How do I take this and update the "multiplier" column on my original dataFrame?
if I try to do the following:
dftest['multiplier']=dftest.groupby('Ticker')['f1','f2','f3','f4','f5','p1','p2','p3','p4','p5'].apply(lambda x: pd.DataFrame(m.values * x[['p1','p2','p3','p4','p5']].T.dot(x[['f1','f2','f3','f4','f5']]).values, columns = m.columns, index = m.index).sum().sum())
I get NaNs in the multiplier column.
dftest
Out[407]:
Ticker f1 f2 f3 f4 f5 p1 p2 p3 p4 p5 multiplier
0 A 0.18 0.25 0.36 0.21 0 0.16 0.16 0.64 0.04 0 NaN
1 B 0.00 0.00 0.50 0.50 0 0.00 0.00 0.25 0.75 0 NaN
I suspect it has to do with indexing and whether all the indices after grouping are translating back to the original dataframe. Second, do I need a group by statement for this one? Since it is a row by row solution, can't I just do it without grouping or group by the index? any suggestions on that?

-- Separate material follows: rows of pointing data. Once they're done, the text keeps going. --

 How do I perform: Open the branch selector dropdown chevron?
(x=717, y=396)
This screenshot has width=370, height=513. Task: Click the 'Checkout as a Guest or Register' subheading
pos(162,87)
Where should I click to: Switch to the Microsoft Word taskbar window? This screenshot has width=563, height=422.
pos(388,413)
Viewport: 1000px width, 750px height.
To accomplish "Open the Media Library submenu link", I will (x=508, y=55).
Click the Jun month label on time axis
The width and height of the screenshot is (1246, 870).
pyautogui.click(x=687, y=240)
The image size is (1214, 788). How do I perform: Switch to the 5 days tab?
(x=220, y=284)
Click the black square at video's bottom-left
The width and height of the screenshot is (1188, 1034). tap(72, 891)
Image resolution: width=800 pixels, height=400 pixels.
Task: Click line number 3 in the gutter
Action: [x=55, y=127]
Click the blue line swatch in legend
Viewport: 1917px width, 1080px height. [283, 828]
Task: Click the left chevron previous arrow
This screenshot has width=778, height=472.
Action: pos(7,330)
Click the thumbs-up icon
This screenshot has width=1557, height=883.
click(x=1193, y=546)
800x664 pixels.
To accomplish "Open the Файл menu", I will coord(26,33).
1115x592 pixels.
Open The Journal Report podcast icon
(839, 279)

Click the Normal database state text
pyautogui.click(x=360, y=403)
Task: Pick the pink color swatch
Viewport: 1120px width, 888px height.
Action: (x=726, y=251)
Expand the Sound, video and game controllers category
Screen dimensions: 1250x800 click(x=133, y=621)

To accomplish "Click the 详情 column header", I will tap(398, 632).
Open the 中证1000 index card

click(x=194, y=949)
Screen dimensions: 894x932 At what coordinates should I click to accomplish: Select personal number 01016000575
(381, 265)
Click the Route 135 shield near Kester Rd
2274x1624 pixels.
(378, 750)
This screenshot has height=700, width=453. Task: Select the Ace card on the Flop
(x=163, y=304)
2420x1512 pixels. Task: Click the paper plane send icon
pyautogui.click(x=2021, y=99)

I need to do this without iterating row by row because the whole code will iterate due to some optimization I have to do. So I need to run this whole process, look at the results and if they are outside some constraints, calculate new f1 through f5 and p1 through p5 and run the whole thing again.
I posted a question on this earlier but it was confusing so this a second attempt. Hope it makes sense.
Thanks in advance for all your help.